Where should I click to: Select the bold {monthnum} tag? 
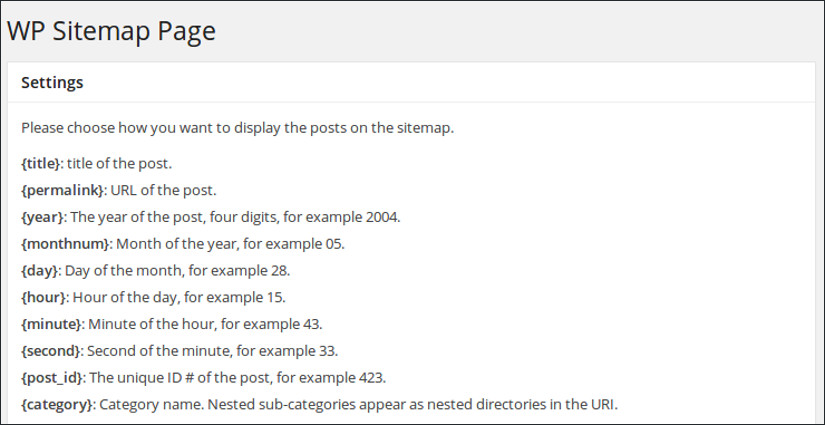pyautogui.click(x=66, y=243)
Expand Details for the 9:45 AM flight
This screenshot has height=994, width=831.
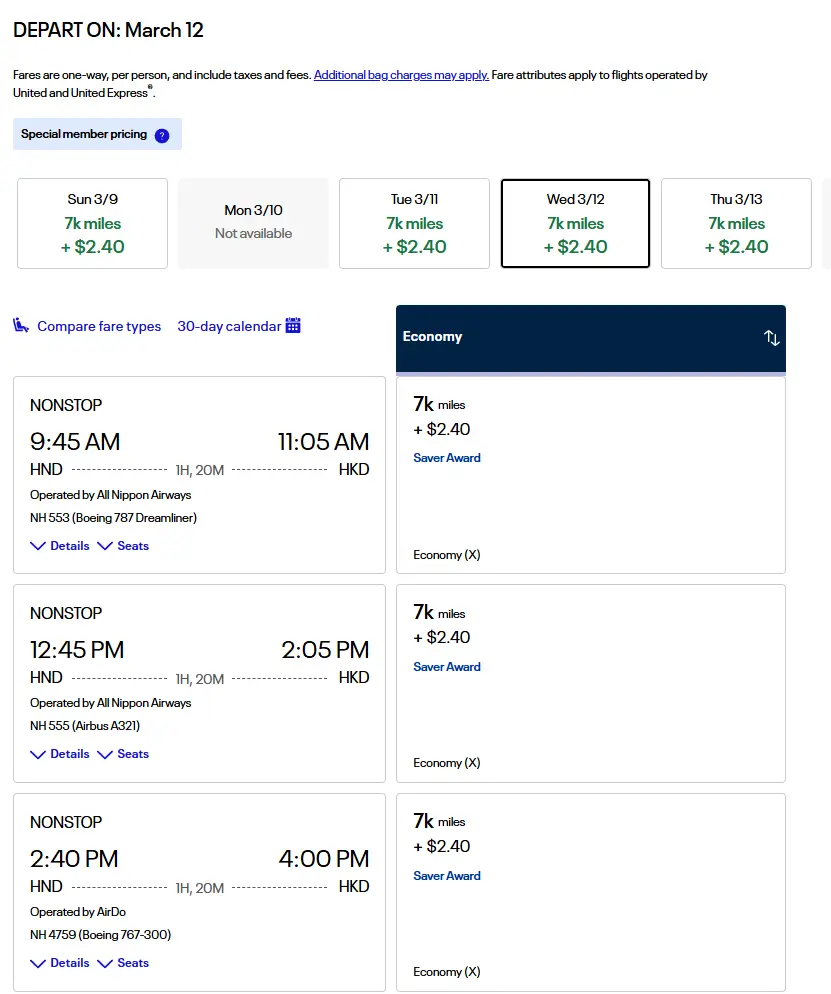tap(60, 546)
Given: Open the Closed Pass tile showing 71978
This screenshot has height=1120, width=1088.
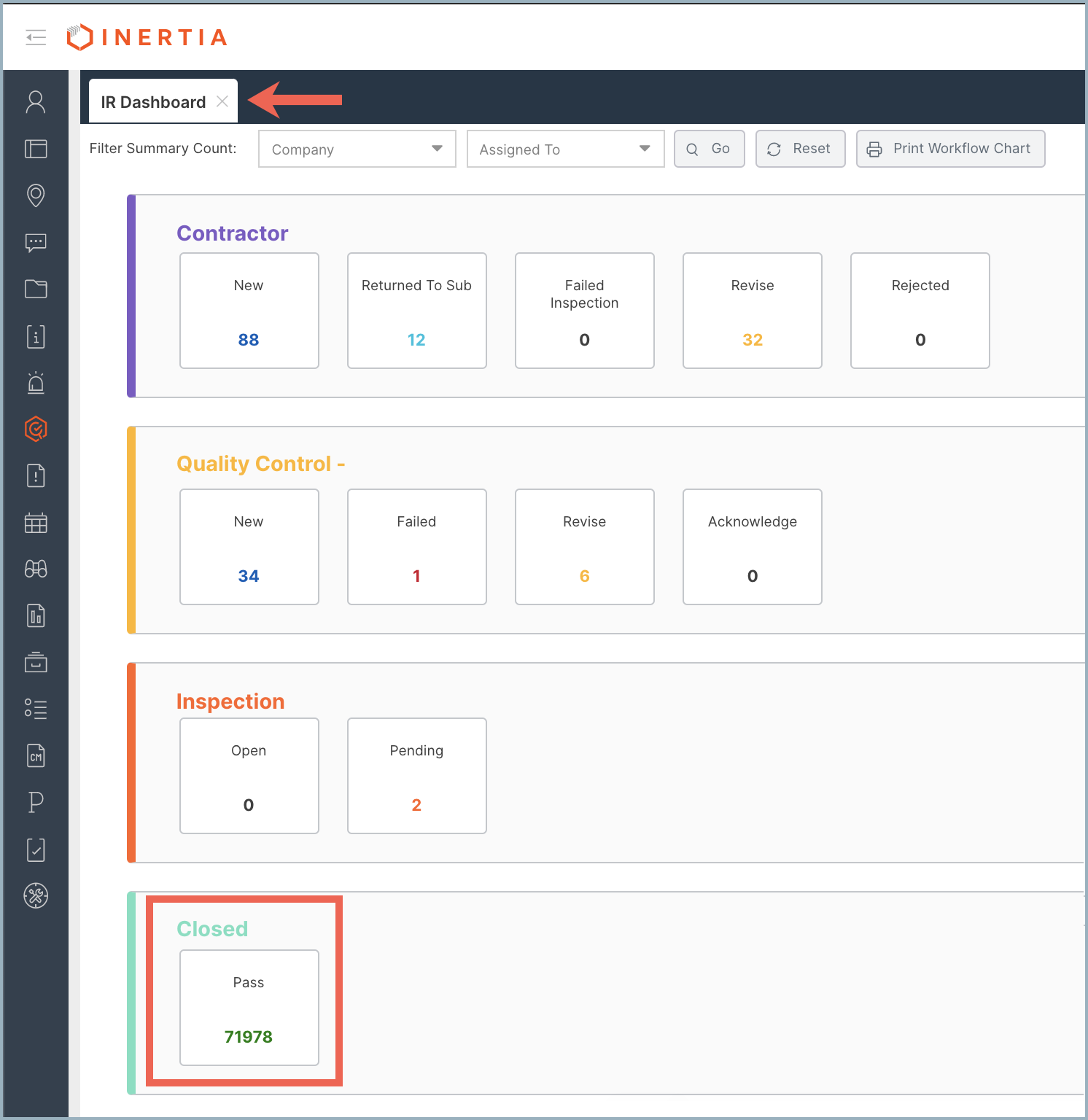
******************************
* WHAT YOU SHOULD DO
A faithful copy is needed: reproduce all of the data above, leaving the pictures out.

* RESULT OF THIS TASK
Where should I click to: Select the bold {monthnum} tag? 
pyautogui.click(x=66, y=243)
Expand Details for the 9:45 AM flight
This screenshot has height=994, width=831.
tap(60, 546)
Given: Open the Closed Pass tile showing 71978
This screenshot has height=1120, width=1088.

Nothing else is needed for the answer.